▸ **Records from a data collection**
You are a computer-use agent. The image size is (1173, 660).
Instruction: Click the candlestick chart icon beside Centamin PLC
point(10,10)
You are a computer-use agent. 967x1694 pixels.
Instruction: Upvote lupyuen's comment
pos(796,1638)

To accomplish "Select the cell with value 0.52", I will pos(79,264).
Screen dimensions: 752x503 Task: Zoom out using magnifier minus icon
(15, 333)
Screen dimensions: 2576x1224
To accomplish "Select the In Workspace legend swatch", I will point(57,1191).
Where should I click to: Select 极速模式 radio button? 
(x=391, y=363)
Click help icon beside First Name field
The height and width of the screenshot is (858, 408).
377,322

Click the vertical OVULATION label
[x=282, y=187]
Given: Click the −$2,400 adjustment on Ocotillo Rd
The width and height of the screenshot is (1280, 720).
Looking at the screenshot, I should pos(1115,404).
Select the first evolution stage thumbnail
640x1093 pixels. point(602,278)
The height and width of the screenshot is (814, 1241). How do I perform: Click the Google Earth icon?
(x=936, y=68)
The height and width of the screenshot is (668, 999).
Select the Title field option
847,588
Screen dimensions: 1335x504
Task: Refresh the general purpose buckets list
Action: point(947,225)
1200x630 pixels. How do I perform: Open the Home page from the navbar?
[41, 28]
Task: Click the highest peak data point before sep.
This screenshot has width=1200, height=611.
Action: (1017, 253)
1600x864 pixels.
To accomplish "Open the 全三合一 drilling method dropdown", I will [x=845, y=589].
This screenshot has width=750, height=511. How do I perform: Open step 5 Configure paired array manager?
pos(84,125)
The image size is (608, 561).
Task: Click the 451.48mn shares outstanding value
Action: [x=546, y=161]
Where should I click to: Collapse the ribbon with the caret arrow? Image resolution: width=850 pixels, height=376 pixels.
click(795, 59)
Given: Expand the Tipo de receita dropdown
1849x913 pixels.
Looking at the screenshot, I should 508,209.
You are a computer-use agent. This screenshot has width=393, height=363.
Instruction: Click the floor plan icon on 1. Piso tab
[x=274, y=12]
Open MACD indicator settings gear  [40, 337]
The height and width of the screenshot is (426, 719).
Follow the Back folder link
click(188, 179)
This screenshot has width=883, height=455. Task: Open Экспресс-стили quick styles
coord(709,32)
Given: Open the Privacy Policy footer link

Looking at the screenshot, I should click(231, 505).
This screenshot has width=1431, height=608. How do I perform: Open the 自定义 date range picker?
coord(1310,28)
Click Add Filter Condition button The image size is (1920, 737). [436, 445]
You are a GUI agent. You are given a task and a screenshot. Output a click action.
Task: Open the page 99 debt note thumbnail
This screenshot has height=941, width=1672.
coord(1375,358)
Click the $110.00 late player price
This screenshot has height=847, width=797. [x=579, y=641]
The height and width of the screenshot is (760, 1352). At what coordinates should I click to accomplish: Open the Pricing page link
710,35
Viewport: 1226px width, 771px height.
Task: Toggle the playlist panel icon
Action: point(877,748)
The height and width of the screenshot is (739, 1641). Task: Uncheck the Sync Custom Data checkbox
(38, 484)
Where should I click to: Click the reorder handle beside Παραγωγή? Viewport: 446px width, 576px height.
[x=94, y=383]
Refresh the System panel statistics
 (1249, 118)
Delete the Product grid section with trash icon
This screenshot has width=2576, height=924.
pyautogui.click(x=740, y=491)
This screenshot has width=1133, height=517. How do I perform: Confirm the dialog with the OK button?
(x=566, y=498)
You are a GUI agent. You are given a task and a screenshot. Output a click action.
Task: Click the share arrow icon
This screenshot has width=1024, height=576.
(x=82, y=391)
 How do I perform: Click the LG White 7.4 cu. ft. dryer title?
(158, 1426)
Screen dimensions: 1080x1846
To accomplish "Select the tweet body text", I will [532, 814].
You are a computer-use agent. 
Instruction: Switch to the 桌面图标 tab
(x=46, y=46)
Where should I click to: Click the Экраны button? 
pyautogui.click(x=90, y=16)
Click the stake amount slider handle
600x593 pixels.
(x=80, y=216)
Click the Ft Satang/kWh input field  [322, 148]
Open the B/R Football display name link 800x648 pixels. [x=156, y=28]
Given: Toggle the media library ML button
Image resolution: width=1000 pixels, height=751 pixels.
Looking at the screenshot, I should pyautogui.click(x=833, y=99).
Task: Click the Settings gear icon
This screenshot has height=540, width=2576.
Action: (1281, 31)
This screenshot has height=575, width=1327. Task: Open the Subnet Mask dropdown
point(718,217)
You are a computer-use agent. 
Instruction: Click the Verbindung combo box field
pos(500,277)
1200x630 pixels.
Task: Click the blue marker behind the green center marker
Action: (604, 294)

▸ **Task prompt**
Going back over the entries above, copy word for word every line from the one that has "Instruction: Upvote lupyuen's comment" on through the one that has "Screen dimensions: 2576x1224".

▸ **Exercise answer**
Instruction: Upvote lupyuen's comment
pos(796,1638)

To accomplish "Select the cell with value 0.52", I will pos(79,264).
Screen dimensions: 752x503 Task: Zoom out using magnifier minus icon
(15, 333)
Screen dimensions: 2576x1224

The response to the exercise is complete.